Au fil des échanges, le groupe revient à ce qui fonde le cadre du séminaire : parler de soi. Non pas débattre ni convaincre, mais se risquer à dire quelque chose de ce qui travaille en soi.

Car dès que la discussion glisse vers les grandes oppositions — fasciste, nazi, droite, gauche… — quelque chose se ferme.

Ces mots, lancés comme des étendards, deviennent les signes d’un croire collectif qui prend toute la place et empêche d’entendre ce qui, derrière, se dit vraiment.

L’hypothèse est fait qu’ici naît la disqualification de la parole de l’autre : lorsque la parole vient de l’opposition, je la disqualifie avant même de l’entendre.

On a alors rappelé que le travail ici n’est pas celui du jugement ni de la morale, mais celui de la parole subjective — celle qui parle à partir de soi, et non à la place des autres.

Vignette 14 — “Empowerment” et premier pas atteignable

Dans la clinique du quotidien, parfois, il suffit de soutenir un geste minime, un premier pas possible, pour que quelque chose se remette en mouvement.

Ce moment où l’on croit, juste assez, pour essayer.

« C’est ma propre croyance », dit l’un·e des participant·es, en reconnaissant que ce simple élan vers l’autre repose lui aussi sur un acte de foi.

Vers les prochaines séances

En conclusion, plusieurs axes de travail sont retenus :

  • Croire et parole : mots performatifs, transfert, affect.
  • Croire et corps : croyances incarnées, sensations, gestes de soin.
  • Croire et voir / croire et douter : articulations entre perception et conviction.
  • Croire et foi : religion, médecine, spiritualité.
  • Croire et culpabilité : fil transversal des récits.

Enfin, un appel à écriture est rappelé : la revue Ouverture du CEINR propose un numéro consacré au Parler de soi.
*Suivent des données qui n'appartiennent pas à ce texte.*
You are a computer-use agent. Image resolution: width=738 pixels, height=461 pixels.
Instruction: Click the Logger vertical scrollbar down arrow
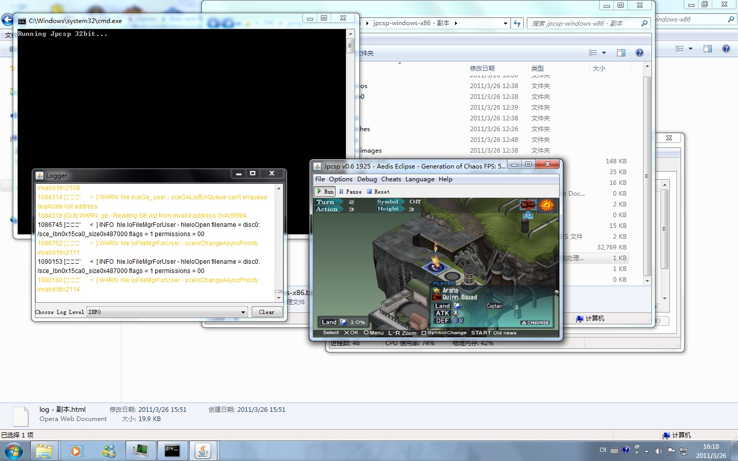coord(279,298)
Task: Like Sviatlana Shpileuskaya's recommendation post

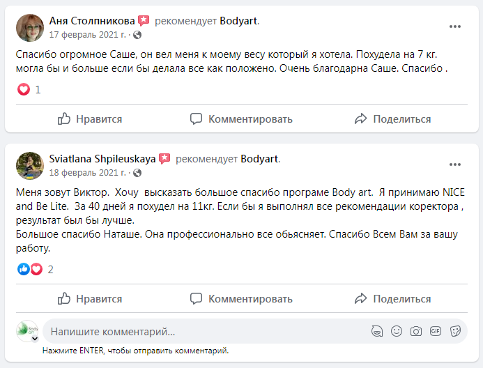Action: (x=90, y=299)
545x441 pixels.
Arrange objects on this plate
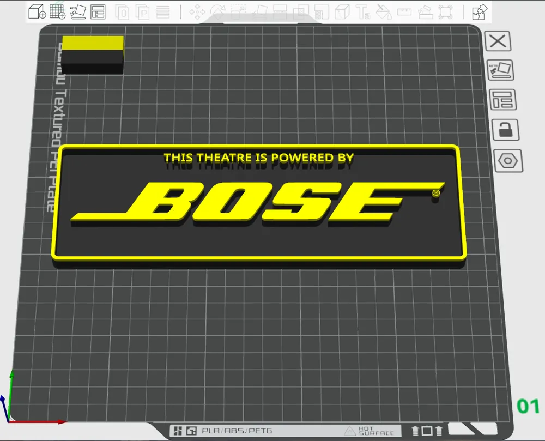point(503,100)
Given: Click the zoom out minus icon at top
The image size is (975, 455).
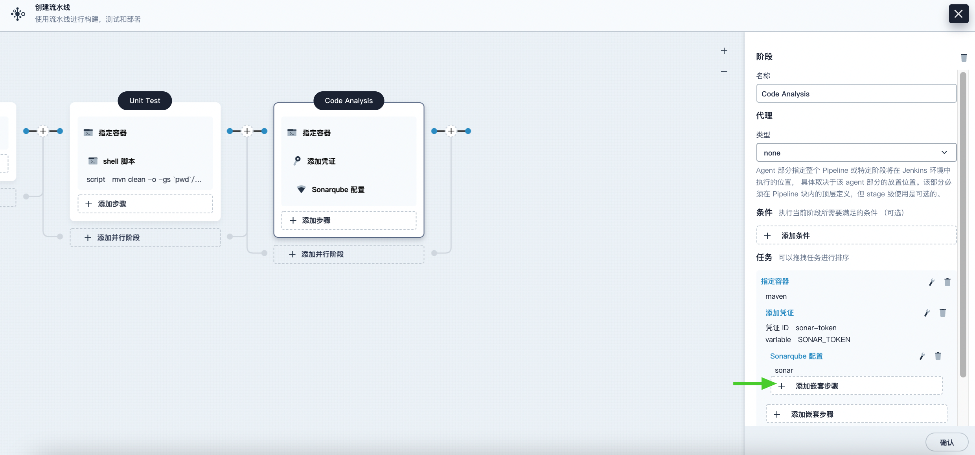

Les participants sont invités à écrire ou dessiner à partir de leur expérience, prolongeant le travail du séminaire sous forme de traces publiques et anonymisées.

Clôture

La séance s’achève dans la reconnaissance du commun : avoir ouvert un espace où le croire se dit sans dogme ni jugement.

Croire comme mouvement vivant du sujet — dans la parole, dans le corps, dans l’histoire, dans le lien.

Séminaire de psychanalyse libre et open source — séance 1

Détails Pratiques

Dates des rencontres : 20 septembre 2025, 18 octobre 2025, 15 novembre 2025, 17 janvier 2026, 21 février 2026, 21 mars 2026, 18 avril 2026, 16 mai 2026.

Heures : De 16h à 18h (heure française).